Discordant notes of this kind were not heard often, however, and were even more rarely amplified by the media; the fire under the story had to be stoked, even if it took dubious stunts to achieve it. Channel 4’s trashy
The Word
sent a dozen teenagers to sing ‘peace songs’ in Cantona’s drive. A young girl, encouraged by presenter Terry Christian, marched up to his house with a bunch of flowers. The door stayed shut, but Channel 4 had its story. The redtops tracked down the spectators who had been next to Simmons when he unleashed his verbal volley, turning one of them, hotel manageress Cathy Churchman (who had come to the game with her two children) into some sort of a celebrity (she turned down an invitation to be a guest on the prime-time TV show
Kilroy
as a result, and later became a sponsor of Crystal Palace FC). In the supposedly more reserved broadsheets, page upon page was devoted to new ‘insights’ into the troubled character of Cantona, to lengthy and error-ridden accounts of his past misdemeanours, cut-and-pasted from unchecked sources. For weeks, indeed for months, a torrent of words flooded the opinion columns as well as the front and back pages of every single paper in the country, without exception.

Even the
Daily Telegraph
succumbed to Cantona fever, and in an astonishing way. It published two editorials on 28 January. The first was devoted to the fiftieth anniversary of the liberation of Auschwitz; the second, in all seriousness, to Cantona’s troubles. It actually was a fine piece of writing, from which the conclusion is worth quoting: ‘It has been said that if he [Cantona] had kicked a Leeds or a Newcastle United fan during an away match, he would not have left the stadium alive. That, and not the loutish behaviour of one brilliant but errant player, indicates the deep-seated problem with football.’ But if the editorial deserved praise for its thoughtfulness, what could be said of the very idea of juxtaposing the Holocaust with ‘the loutish behaviour of one brilliant but errant player’? The notoriously prickly readers of the
Telegraph
didn’t complain, though. A number of them immediately removed Cantona from their Fantasy Football League teams (a story that made the front page of the daily), and that was that. The moral high ground is a comfortable place to occupy, and football correspondents slumped in their armchairs with ease.

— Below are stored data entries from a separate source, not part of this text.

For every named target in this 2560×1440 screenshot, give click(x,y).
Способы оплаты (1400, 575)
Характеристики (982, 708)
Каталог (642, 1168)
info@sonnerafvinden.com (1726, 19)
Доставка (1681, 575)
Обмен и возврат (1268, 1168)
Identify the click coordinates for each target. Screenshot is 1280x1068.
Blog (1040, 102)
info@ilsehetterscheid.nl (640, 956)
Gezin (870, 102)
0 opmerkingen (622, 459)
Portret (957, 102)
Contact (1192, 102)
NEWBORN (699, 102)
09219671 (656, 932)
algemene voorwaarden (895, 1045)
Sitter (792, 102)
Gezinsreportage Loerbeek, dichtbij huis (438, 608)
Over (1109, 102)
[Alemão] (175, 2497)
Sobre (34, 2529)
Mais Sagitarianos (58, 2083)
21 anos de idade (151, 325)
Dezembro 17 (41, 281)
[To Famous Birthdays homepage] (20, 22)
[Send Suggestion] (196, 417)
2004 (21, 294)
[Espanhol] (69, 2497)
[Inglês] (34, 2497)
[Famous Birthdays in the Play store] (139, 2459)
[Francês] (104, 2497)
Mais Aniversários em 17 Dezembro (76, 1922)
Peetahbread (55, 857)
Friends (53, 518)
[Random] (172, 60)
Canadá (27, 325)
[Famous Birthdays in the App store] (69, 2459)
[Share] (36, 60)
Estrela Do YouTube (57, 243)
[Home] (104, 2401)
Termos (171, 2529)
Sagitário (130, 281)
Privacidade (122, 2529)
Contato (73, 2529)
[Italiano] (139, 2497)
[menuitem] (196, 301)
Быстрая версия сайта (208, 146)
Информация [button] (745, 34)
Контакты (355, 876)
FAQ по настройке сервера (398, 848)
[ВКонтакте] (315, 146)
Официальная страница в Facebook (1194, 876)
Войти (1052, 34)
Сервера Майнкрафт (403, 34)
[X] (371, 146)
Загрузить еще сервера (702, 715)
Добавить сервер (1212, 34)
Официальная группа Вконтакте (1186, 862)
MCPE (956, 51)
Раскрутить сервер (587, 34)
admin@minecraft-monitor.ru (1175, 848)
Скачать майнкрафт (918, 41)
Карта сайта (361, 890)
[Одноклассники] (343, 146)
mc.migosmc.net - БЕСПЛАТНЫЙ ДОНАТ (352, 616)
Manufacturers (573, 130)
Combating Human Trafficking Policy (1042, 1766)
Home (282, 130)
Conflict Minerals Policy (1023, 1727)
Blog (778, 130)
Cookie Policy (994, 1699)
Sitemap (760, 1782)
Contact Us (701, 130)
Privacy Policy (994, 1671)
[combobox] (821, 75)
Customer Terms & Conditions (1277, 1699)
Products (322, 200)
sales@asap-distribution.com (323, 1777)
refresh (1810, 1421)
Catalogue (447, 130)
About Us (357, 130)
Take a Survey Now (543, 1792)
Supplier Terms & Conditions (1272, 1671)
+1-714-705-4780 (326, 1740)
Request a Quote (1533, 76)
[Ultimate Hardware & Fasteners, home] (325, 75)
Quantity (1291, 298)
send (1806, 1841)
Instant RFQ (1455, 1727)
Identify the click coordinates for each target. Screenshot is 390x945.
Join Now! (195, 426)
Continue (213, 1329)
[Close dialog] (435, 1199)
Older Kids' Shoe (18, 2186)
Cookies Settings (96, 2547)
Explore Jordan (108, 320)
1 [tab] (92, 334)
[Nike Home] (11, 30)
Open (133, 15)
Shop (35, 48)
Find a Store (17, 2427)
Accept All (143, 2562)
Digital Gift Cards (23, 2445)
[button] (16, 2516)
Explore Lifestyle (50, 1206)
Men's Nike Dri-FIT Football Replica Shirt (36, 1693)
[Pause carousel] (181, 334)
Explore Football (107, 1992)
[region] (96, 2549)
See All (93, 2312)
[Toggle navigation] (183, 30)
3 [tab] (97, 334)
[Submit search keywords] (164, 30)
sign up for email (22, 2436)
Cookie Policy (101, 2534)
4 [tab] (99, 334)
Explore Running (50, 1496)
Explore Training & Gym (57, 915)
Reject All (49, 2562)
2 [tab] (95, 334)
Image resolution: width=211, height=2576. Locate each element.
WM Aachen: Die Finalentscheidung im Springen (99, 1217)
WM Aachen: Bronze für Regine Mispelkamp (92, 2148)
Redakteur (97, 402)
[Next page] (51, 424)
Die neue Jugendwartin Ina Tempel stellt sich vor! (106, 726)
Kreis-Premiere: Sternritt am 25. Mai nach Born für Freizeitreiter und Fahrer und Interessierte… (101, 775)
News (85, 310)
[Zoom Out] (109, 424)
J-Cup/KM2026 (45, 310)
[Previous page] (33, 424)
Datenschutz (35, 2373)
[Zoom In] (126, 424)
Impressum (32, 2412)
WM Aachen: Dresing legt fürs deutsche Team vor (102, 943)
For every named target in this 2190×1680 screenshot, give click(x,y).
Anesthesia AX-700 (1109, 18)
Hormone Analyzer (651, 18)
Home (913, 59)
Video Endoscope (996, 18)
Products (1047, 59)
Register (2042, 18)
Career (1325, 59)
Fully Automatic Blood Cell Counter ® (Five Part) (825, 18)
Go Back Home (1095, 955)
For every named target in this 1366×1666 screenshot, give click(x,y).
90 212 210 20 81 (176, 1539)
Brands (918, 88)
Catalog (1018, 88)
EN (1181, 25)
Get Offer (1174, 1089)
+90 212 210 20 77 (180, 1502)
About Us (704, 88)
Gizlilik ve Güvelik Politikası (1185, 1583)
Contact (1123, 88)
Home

The ‘I-told-you-sos’ reminded their readers of how they had predicted that it would all end in tears. Stern headmaster types tuttutted with a hint of melancholy that the prodigiously gifted Frenchman had betrayed the trust his manager had placed in him. Nonetheless, Alex Ferguson had to shoulder some responsibility for his favourite player’s appalling disciplinary record. He had let Cantona get away with numerous breaches of the club’s code of behaviour, not out of weakness – most definitely
not
out of weakness – but because he was rightly convinced that there was no better way to guarantee his genius’s loyalty. The ‘Can-opener’ had to retain its sharpness. But it could cut both ways, and Ferguson must have known it. Among the many motives that lie behind his decision to support Éric through thick and thin over the coming months, a place should be found for an admission of partial guilt, and the desire to expiate it. Another, of course, and a far more potent one at that, was plain self-interest. The club’s former manager Tommy Docherty asserted that ‘Cantona should have been sacked by the club. United’s action is all about the perpetrator, not the crime.’ He bitterly recalled how he himself ‘had been sacked by Martin Edwards for falling in love with a beautiful lady’ whom he was still married to, two decades later, while ‘they closed ranks around [Cantona]’. Why? ‘Because the club sees money. You go to Manchester now, the shirts with his name on the back are flying out of the shops. They’ve made a martyr out of him.’